Trial for former Costa Rican President Rodríguez to begin in February
On the heels of a high level court case that saw a former president sentenced to five years in prison, a second case involving an ex-president is expected to begin Feb. 15.
Miguel Angel Rodríguez, who served in the country´s top job from 1998 to 2002, is accused of receiving between $600,000 and $800,000 in kickbacks from the French telecommunications firm Alcatel.

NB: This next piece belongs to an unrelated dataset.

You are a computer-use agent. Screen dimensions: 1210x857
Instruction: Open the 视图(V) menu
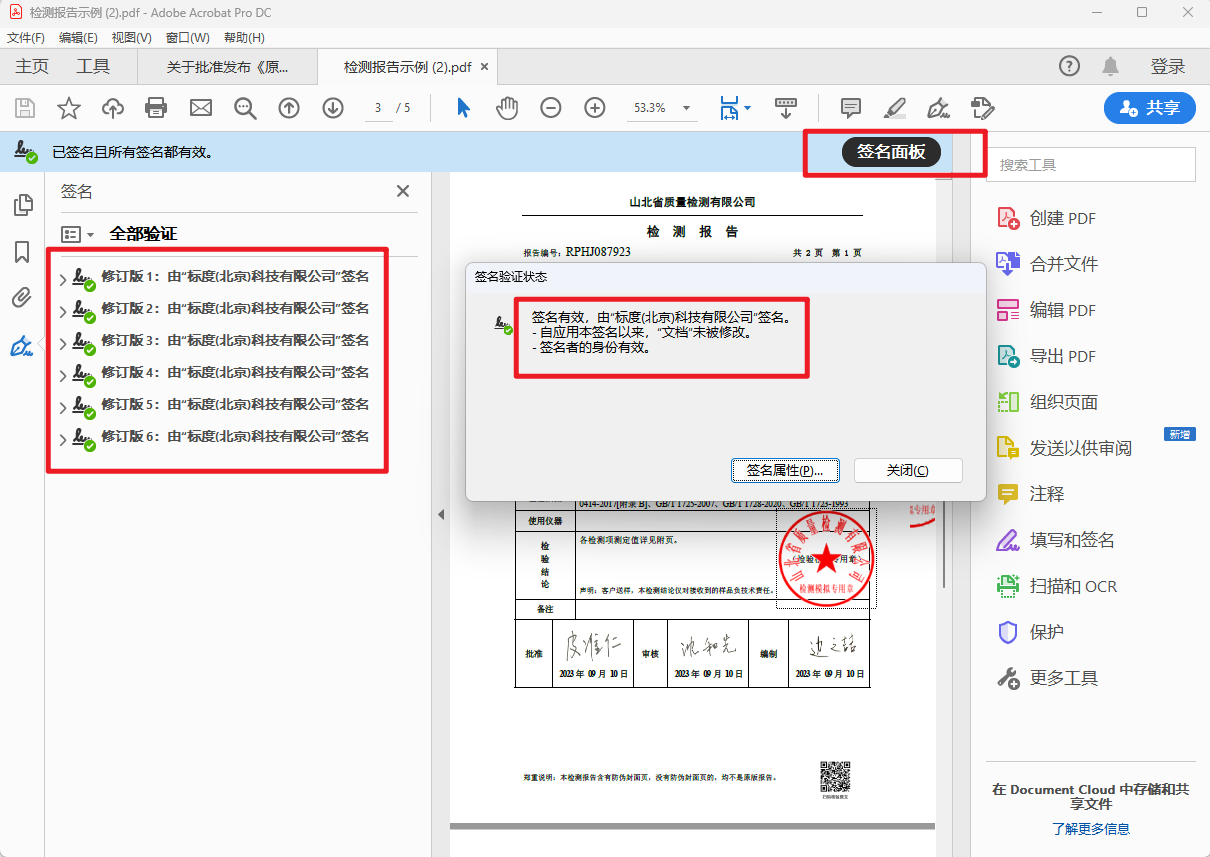(x=131, y=38)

Rodríguez was serving as secretary general of the Organization of American States in Washington, D.C. when he was accused. He voluntary resigned his post and returned to Costa Rica, where he was greeted at Juan Santamaría International Airport by police, who put him in handcuffs and drove him through San José in a box truck, witnesses said.
His case, which involves a handful of other public officials, will be heard in the Goicoechea tribunals, northwest of San José.
It follows a similar trial involving former President Rafael Angel Calderón, who was arrested in 2004 on charges that he bribed public officials to secure a deal between the Costa Rica Social Security System and a Finnish medical supply company.
Judges of the Goicoechea tribunals sentenced Calderón (1990-1994) on Oct. 5 to five years in prison and ordered him to pay $500,000. Judges convicted him on charges of using his political influence for personal benefit (embezzlement). He plans on appealing the sentence in a higher court and, if unsuccessful, before the Inter-American Human Rights Court in San José.
Former President José María Figueres (1994-1998) was also implicated in the Alcatel scandal, but he has refused to return to Costa Rica from Switzerland, where he has lived since the scandal became public.